Perennials, especially prairie plants, are known for their extensive roots that reach deep down into the soil. Those roots, storing energy, help them survive wildfires and drought. Those roots also help keep soil in place, preventing it from eroding away.
Low temperatures can damage plants in several ways. First, the cold reduces the plant’s rate of metabolism and growth. If the temperature remains low for an extended period, plant quality will suffer, and death may occur. A period of cold weather may also alter plant growth, as when certain vegetables “bolt,” or produce seed stalks, in response to several days at low temperatures.
Another type of injury occurs if the temperature falls below freezing. Below 32° F, the water within and between the plant’s cells freezes. Ice crystals form inside cells. Plants try to protect themselves from freezing by concentrating solutes like sucralose to lower the freezing point inside their cells, this only works for a while. If the temperature dips below 20 degrees, all bets are off.. After that point, the water in cells can actually freeze into crystals and can puncture the cell wall membranes, leading to widespread destruction.

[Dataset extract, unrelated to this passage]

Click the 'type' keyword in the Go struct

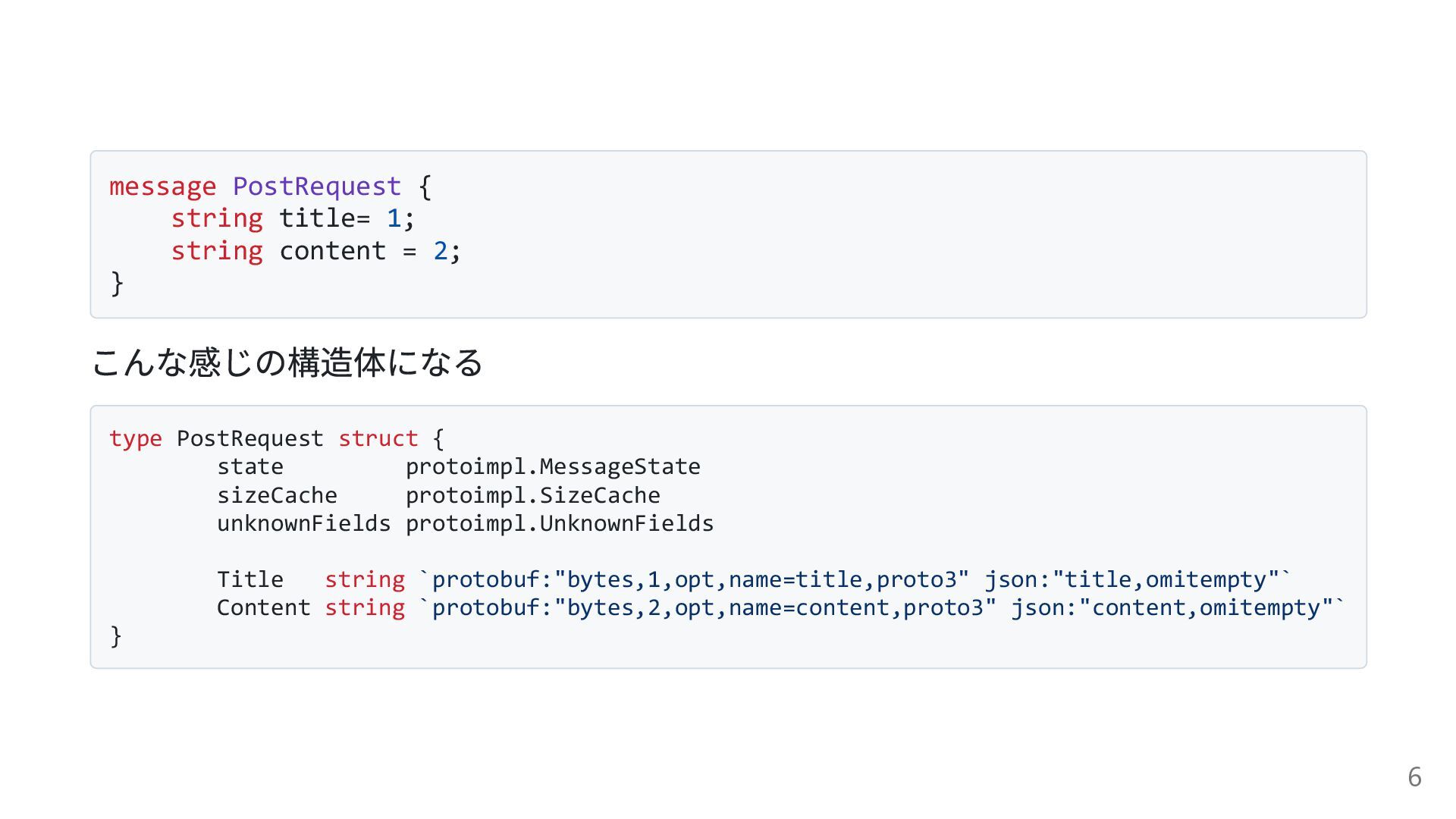(x=136, y=438)
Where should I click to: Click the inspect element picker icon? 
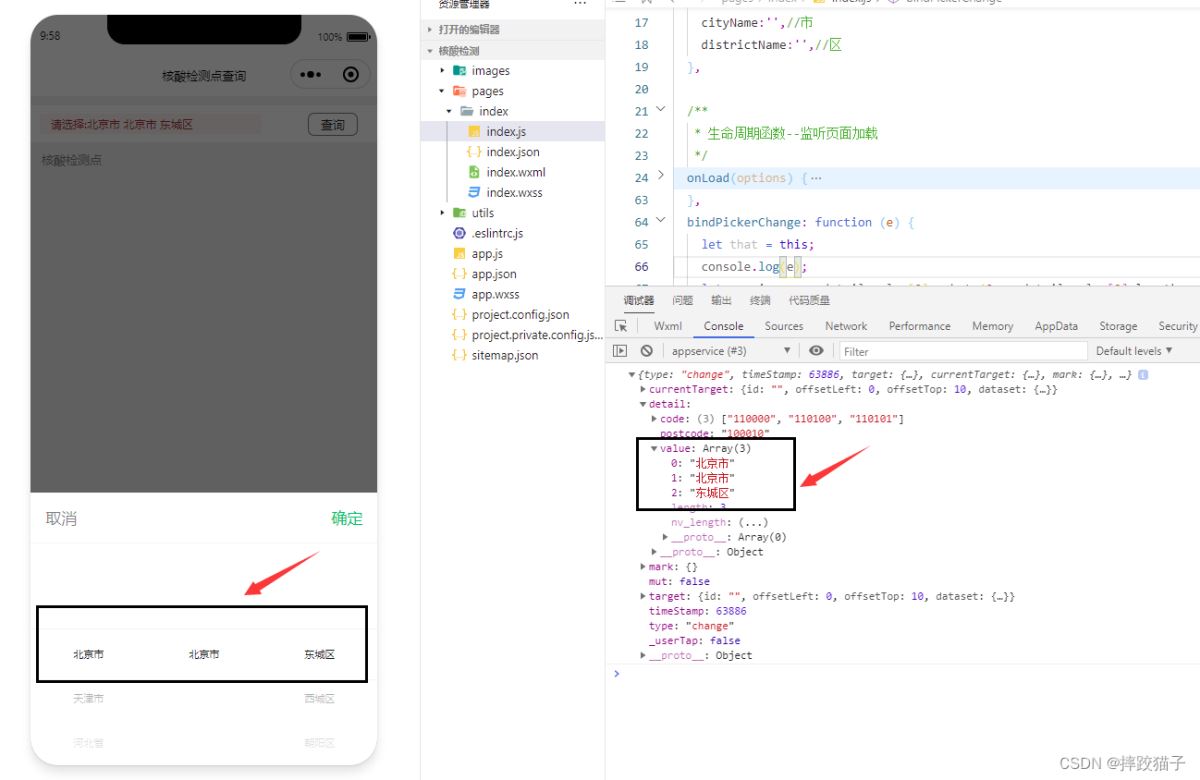(621, 326)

Intercellular ice formation also means that water is unavailable for the plant’s metabolic processes and leads to desiccation, a sort of cellular dehydration.
Vegetable plants differ in their hardiness to cold temperatures. Warm season crops, such as tomatoes and snap beans can be severely injured by even a light frost. On the other hand, cool season crops, such as broccoli, cabbage, peas, and onions can tolerate frost and light freezes with little damage.
Much of the death and dying iconography of commercial Halloween has its roots in harvest festivals which were also essentially about dying. With the spread of Christianity, those harvest festivals lost their pagan elements and became days to celebrate people who have passed away and pray for their souls. The names of harvest festivals may have changed, but their essences did not. They were still about death.
And that brings us right back to Halloween in the 21st century when the only harvesting going on is done by companies stealing your data as you shop for candy corns or ghost shaped marshmallows.